What you are asked to do ::
So that nothing is lost, restate each entry exactly as supplied.

Dataset excerpts ::
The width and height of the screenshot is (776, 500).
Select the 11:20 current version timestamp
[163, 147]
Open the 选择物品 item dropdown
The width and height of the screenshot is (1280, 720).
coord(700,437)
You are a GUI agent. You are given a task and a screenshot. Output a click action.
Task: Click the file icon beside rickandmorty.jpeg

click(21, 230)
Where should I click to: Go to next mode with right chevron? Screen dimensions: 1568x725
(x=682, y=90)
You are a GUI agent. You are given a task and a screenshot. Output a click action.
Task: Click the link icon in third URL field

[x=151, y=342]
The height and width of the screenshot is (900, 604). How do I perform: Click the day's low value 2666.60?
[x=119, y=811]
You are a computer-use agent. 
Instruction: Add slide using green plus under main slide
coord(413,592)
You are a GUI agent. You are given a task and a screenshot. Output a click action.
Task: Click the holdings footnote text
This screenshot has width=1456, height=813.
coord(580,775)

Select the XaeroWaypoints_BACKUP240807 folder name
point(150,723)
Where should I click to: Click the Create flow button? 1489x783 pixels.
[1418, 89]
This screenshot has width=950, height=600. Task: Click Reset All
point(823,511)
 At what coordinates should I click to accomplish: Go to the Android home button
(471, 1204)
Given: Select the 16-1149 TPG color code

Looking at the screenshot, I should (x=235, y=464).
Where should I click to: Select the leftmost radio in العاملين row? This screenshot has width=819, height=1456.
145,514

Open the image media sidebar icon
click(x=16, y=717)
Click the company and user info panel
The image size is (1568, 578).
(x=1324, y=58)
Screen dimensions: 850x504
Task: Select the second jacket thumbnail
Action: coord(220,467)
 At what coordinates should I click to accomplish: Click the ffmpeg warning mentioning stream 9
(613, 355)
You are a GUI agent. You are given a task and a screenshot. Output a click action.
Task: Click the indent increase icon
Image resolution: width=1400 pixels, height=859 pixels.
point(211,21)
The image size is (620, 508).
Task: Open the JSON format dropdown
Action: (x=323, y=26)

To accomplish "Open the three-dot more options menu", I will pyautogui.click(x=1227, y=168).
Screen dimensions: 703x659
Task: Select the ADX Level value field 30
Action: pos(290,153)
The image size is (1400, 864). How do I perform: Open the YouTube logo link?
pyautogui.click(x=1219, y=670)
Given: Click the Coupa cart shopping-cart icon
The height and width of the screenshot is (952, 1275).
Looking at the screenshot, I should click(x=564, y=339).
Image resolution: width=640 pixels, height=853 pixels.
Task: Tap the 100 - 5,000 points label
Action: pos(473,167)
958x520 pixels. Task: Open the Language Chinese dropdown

Result for this exercise ::
The width and height of the screenshot is (776, 500).
Select the 11:20 current version timestamp
[163, 147]
Open the 选择物品 item dropdown
The width and height of the screenshot is (1280, 720).
coord(700,437)
You are a GUI agent. You are given a task and a screenshot. Output a click action.
Task: Click the file icon beside rickandmorty.jpeg

click(21, 230)
Where should I click to: Go to next mode with right chevron? Screen dimensions: 1568x725
(x=682, y=90)
You are a GUI agent. You are given a task and a screenshot. Output a click action.
Task: Click the link icon in third URL field

[x=151, y=342]
The height and width of the screenshot is (900, 604). How do I perform: Click the day's low value 2666.60?
[x=119, y=811]
You are a computer-use agent. 
Instruction: Add slide using green plus under main slide
coord(413,592)
You are a GUI agent. You are given a task and a screenshot. Output a click action.
Task: Click the holdings footnote text
This screenshot has width=1456, height=813.
coord(580,775)

Select the XaeroWaypoints_BACKUP240807 folder name
point(150,723)
Where should I click to: Click the Create flow button? 1489x783 pixels.
[1418, 89]
This screenshot has width=950, height=600. Task: Click Reset All
point(823,511)
 At what coordinates should I click to accomplish: Go to the Android home button
(471, 1204)
Given: Select the 16-1149 TPG color code

Looking at the screenshot, I should (x=235, y=464).
Where should I click to: Select the leftmost radio in العاملين row? This screenshot has width=819, height=1456.
145,514

Open the image media sidebar icon
click(x=16, y=717)
Click the company and user info panel
The image size is (1568, 578).
(x=1324, y=58)
Screen dimensions: 850x504
Task: Select the second jacket thumbnail
Action: coord(220,467)
 At what coordinates should I click to accomplish: Click the ffmpeg warning mentioning stream 9
(613, 355)
You are a GUI agent. You are given a task and a screenshot. Output a click action.
Task: Click the indent increase icon
Image resolution: width=1400 pixels, height=859 pixels.
point(211,21)
The image size is (620, 508).
Task: Open the JSON format dropdown
Action: (x=323, y=26)

To accomplish "Open the three-dot more options menu", I will pyautogui.click(x=1227, y=168).
Screen dimensions: 703x659
Task: Select the ADX Level value field 30
Action: pos(290,153)
The image size is (1400, 864). How do I perform: Open the YouTube logo link?
pyautogui.click(x=1219, y=670)
Given: Click the Coupa cart shopping-cart icon
The height and width of the screenshot is (952, 1275).
Looking at the screenshot, I should click(x=564, y=339).
Image resolution: width=640 pixels, height=853 pixels.
Task: Tap the 100 - 5,000 points label
Action: pos(473,167)
958x520 pixels. Task: Open the Language Chinese dropdown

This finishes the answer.